--- Begin Given records ---
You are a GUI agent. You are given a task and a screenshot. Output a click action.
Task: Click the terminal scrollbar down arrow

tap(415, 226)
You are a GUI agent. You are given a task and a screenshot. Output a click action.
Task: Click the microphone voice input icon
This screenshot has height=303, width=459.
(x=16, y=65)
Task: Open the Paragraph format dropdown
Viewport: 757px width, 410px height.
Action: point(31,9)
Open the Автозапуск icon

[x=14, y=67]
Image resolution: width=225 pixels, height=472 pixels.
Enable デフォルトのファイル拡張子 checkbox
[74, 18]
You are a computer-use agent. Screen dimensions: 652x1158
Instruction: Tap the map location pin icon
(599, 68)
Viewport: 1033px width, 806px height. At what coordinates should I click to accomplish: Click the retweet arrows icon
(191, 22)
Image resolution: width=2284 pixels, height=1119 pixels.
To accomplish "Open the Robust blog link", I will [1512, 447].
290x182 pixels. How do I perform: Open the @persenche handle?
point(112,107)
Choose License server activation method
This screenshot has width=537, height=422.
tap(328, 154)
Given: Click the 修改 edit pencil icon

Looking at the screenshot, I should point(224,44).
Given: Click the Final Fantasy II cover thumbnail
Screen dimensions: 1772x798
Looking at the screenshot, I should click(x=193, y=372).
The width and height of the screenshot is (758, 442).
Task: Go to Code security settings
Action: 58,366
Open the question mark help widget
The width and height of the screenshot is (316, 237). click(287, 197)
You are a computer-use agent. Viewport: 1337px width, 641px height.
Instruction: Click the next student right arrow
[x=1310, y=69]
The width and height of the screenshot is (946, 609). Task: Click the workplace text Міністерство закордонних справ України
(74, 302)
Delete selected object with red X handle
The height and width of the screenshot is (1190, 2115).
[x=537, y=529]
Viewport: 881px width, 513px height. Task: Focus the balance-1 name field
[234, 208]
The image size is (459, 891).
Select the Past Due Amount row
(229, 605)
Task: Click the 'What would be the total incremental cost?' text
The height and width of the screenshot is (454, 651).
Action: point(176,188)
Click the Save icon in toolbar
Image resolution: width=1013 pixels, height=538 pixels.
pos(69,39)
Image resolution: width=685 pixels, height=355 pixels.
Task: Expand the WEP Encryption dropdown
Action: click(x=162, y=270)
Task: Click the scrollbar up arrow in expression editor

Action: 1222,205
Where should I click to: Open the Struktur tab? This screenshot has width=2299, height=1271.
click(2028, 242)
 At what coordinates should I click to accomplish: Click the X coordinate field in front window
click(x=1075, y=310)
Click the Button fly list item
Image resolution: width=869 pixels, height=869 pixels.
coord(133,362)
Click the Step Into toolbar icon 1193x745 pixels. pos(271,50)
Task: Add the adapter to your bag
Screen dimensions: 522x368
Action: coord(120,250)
--- End Given records ---
Copy the rows above word for word.

You are a GUI agent. You are given a task and a screenshot. Output a click action.
Task: Click the terminal scrollbar down arrow

tap(415, 226)
You are a GUI agent. You are given a task and a screenshot. Output a click action.
Task: Click the microphone voice input icon
This screenshot has height=303, width=459.
(x=16, y=65)
Task: Open the Paragraph format dropdown
Viewport: 757px width, 410px height.
Action: point(31,9)
Open the Автозапуск icon

[x=14, y=67]
Image resolution: width=225 pixels, height=472 pixels.
Enable デフォルトのファイル拡張子 checkbox
[74, 18]
You are a computer-use agent. Screen dimensions: 652x1158
Instruction: Tap the map location pin icon
(599, 68)
Viewport: 1033px width, 806px height. At what coordinates should I click to accomplish: Click the retweet arrows icon
(191, 22)
Image resolution: width=2284 pixels, height=1119 pixels.
To accomplish "Open the Robust blog link", I will [1512, 447].
290x182 pixels. How do I perform: Open the @persenche handle?
point(112,107)
Choose License server activation method
This screenshot has width=537, height=422.
tap(328, 154)
Given: Click the 修改 edit pencil icon

Looking at the screenshot, I should point(224,44).
Given: Click the Final Fantasy II cover thumbnail
Screen dimensions: 1772x798
Looking at the screenshot, I should click(x=193, y=372).
The width and height of the screenshot is (758, 442).
Task: Go to Code security settings
Action: 58,366
Open the question mark help widget
The width and height of the screenshot is (316, 237). click(287, 197)
You are a computer-use agent. Viewport: 1337px width, 641px height.
Instruction: Click the next student right arrow
[x=1310, y=69]
The width and height of the screenshot is (946, 609). Task: Click the workplace text Міністерство закордонних справ України
(74, 302)
Delete selected object with red X handle
The height and width of the screenshot is (1190, 2115).
[x=537, y=529]
Viewport: 881px width, 513px height. Task: Focus the balance-1 name field
[234, 208]
The image size is (459, 891).
Select the Past Due Amount row
(229, 605)
Task: Click the 'What would be the total incremental cost?' text
The height and width of the screenshot is (454, 651).
Action: point(176,188)
Click the Save icon in toolbar
Image resolution: width=1013 pixels, height=538 pixels.
pos(69,39)
Image resolution: width=685 pixels, height=355 pixels.
Task: Expand the WEP Encryption dropdown
Action: click(x=162, y=270)
Task: Click the scrollbar up arrow in expression editor

Action: 1222,205
Where should I click to: Open the Struktur tab? This screenshot has width=2299, height=1271.
click(2028, 242)
 At what coordinates should I click to accomplish: Click the X coordinate field in front window
click(x=1075, y=310)
Click the Button fly list item
Image resolution: width=869 pixels, height=869 pixels.
coord(133,362)
Click the Step Into toolbar icon 1193x745 pixels. pos(271,50)
Task: Add the adapter to your bag
Screen dimensions: 522x368
Action: coord(120,250)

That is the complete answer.